Poop: A Natural History of the Unmentionable
- Author: Nicola Davies
- Illustrator: Neal Layton
- Language: English
- Genre: Children's literature
- Publisher: Candlewick
- Publication date: 3 August 2004
- Publication place: United Kingdom
- Media type: Print (hardcover)
- Pages: 64
- ISBN: 978-0-7636-2437-8
- Dewey Decimal: 573.4/9 22
- LC Class: QP159 .D38 2004

= Poop (picture book) =

2004 British children's book

Poop: A Natural History of the Unmentionable is a children's book about (animal) feces, written by Nicola Davies and illustrated by Neal Layton. The book gives info about the nature, production, variety, and manifold uses of animal poop. The book analyzes styles, sizes, uses, and smells of animal poop. It is an instructional guide on bathroom self-reliance.
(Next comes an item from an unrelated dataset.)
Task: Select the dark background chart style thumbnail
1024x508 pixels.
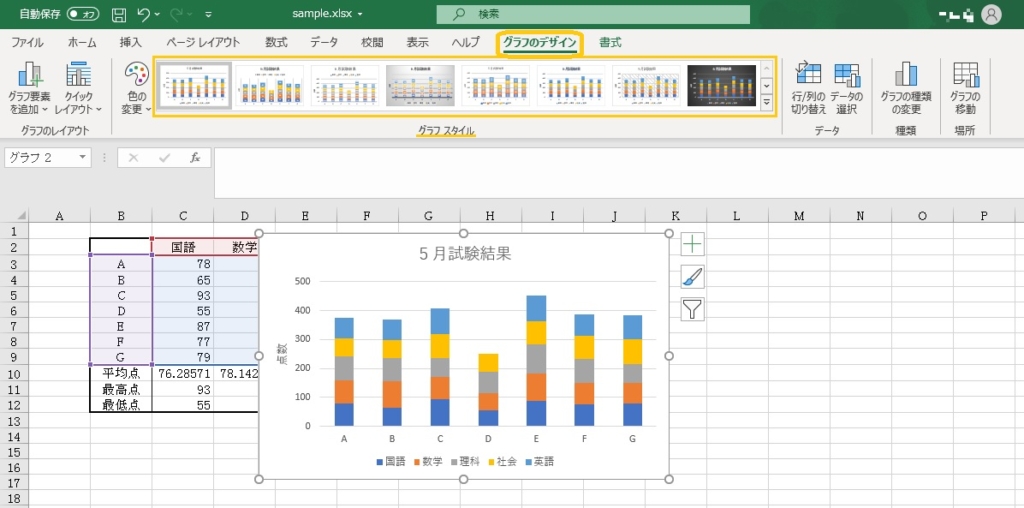Action: pos(721,86)
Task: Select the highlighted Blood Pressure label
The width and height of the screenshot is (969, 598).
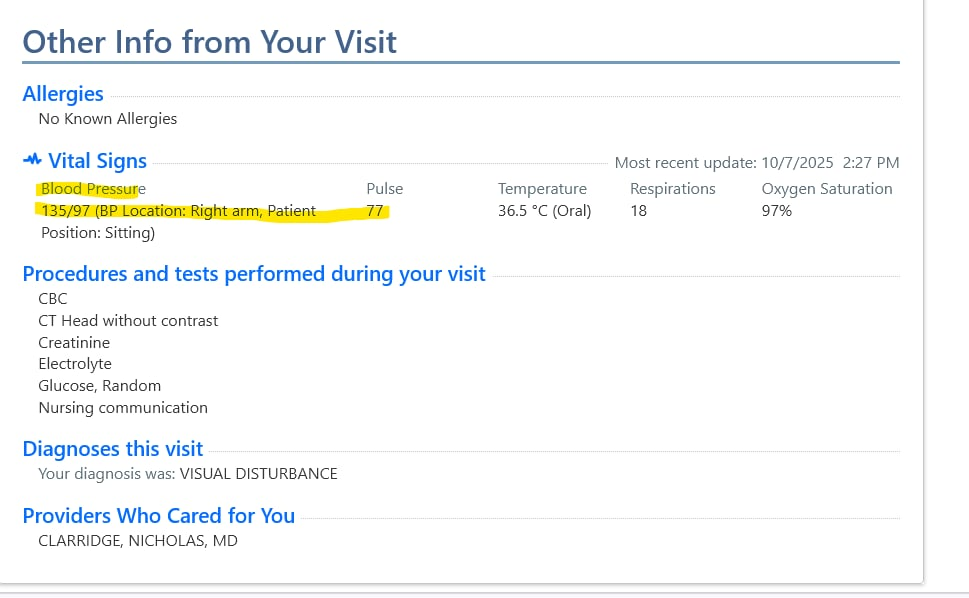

It tells how naturalists study poop to determine animal diets and how paleontologists analyze fossilized poop to learn about prehistoric animals.

==Reception==
A Kirkus Reviews review says, "Though Layton's crudely drawn cartoon illustrations provide more jocular side commentary than actual information, this breezy introduction will give young readers with a certain tolerance for (or attraction to) the yuckier side of natural history the scoop on poop—at least in the animal kingdom." Betty Carter of Horn Book Magazine reviewed the book saying, "Playful, but filled with information, scientific work, and helpful maps and diagrams, this book takes poop out of the sewers and into the scientific community where it belongs." Blair Christolon, of School Library Journal, commented, "For nonfiction readers who have difficulty finding something of interest to read, this book is sure to catch their attention."